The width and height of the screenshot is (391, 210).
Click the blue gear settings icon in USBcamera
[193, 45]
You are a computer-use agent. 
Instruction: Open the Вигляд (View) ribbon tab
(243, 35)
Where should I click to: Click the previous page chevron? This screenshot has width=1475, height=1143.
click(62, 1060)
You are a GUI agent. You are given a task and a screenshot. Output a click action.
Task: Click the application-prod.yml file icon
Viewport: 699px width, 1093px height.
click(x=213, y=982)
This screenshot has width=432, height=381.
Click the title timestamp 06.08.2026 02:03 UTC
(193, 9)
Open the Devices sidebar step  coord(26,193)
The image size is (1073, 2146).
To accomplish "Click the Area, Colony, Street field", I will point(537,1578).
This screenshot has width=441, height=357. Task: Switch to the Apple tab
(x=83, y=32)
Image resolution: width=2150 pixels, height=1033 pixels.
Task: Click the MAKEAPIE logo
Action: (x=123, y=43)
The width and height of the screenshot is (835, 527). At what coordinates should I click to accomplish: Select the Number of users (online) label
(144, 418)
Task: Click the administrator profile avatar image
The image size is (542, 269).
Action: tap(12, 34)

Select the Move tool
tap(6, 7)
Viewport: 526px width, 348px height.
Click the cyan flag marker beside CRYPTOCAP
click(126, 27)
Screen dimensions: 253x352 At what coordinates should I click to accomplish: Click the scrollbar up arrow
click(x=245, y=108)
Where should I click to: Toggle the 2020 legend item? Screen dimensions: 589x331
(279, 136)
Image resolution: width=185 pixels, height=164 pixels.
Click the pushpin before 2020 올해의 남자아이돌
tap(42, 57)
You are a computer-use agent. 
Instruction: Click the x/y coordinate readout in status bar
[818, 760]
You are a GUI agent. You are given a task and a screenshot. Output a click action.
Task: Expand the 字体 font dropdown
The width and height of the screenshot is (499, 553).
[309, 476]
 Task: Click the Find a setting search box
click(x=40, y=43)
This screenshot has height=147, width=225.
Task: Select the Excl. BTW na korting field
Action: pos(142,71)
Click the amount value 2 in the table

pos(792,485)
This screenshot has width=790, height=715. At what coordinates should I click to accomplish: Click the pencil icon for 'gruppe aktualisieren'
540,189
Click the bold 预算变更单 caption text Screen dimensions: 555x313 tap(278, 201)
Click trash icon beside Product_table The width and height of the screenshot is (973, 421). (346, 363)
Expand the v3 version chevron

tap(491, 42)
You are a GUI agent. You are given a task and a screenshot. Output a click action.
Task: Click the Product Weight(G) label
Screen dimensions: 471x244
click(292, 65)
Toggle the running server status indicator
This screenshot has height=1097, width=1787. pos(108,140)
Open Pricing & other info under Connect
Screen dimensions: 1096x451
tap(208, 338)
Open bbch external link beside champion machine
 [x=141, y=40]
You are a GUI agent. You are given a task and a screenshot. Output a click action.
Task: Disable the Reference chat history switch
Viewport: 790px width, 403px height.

▸ **WHAT IS EXPECTED**: Give back all the data exactly as it was written.

▸ **REPLY**:
The width and height of the screenshot is (391, 210).
Click the blue gear settings icon in USBcamera
[193, 45]
You are a computer-use agent. 
Instruction: Open the Вигляд (View) ribbon tab
(243, 35)
Where should I click to: Click the previous page chevron? This screenshot has width=1475, height=1143.
click(62, 1060)
You are a GUI agent. You are given a task and a screenshot. Output a click action.
Task: Click the application-prod.yml file icon
Viewport: 699px width, 1093px height.
click(x=213, y=982)
This screenshot has width=432, height=381.
Click the title timestamp 06.08.2026 02:03 UTC
(193, 9)
Open the Devices sidebar step  coord(26,193)
The image size is (1073, 2146).
To accomplish "Click the Area, Colony, Street field", I will point(537,1578).
This screenshot has width=441, height=357. Task: Switch to the Apple tab
(x=83, y=32)
Image resolution: width=2150 pixels, height=1033 pixels.
Task: Click the MAKEAPIE logo
Action: (x=123, y=43)
The width and height of the screenshot is (835, 527). At what coordinates should I click to accomplish: Select the Number of users (online) label
(144, 418)
Task: Click the administrator profile avatar image
The image size is (542, 269).
Action: tap(12, 34)

Select the Move tool
tap(6, 7)
Viewport: 526px width, 348px height.
Click the cyan flag marker beside CRYPTOCAP
click(126, 27)
Screen dimensions: 253x352 At what coordinates should I click to accomplish: Click the scrollbar up arrow
click(x=245, y=108)
Where should I click to: Toggle the 2020 legend item? Screen dimensions: 589x331
(279, 136)
Image resolution: width=185 pixels, height=164 pixels.
Click the pushpin before 2020 올해의 남자아이돌
tap(42, 57)
You are a computer-use agent. 
Instruction: Click the x/y coordinate readout in status bar
[818, 760]
You are a GUI agent. You are given a task and a screenshot. Output a click action.
Task: Expand the 字体 font dropdown
The width and height of the screenshot is (499, 553).
[309, 476]
 Task: Click the Find a setting search box
click(x=40, y=43)
This screenshot has height=147, width=225.
Task: Select the Excl. BTW na korting field
Action: pos(142,71)
Click the amount value 2 in the table

pos(792,485)
This screenshot has width=790, height=715. At what coordinates should I click to accomplish: Click the pencil icon for 'gruppe aktualisieren'
540,189
Click the bold 预算变更单 caption text Screen dimensions: 555x313 tap(278, 201)
Click trash icon beside Product_table The width and height of the screenshot is (973, 421). (346, 363)
Expand the v3 version chevron

tap(491, 42)
You are a GUI agent. You are given a task and a screenshot. Output a click action.
Task: Click the Product Weight(G) label
Screen dimensions: 471x244
click(292, 65)
Toggle the running server status indicator
This screenshot has height=1097, width=1787. pos(108,140)
Open Pricing & other info under Connect
Screen dimensions: 1096x451
tap(208, 338)
Open bbch external link beside champion machine
 [x=141, y=40]
You are a GUI agent. You are given a task and a screenshot. Output a click action.
Task: Disable the Reference chat history switch
Viewport: 790px width, 403px height.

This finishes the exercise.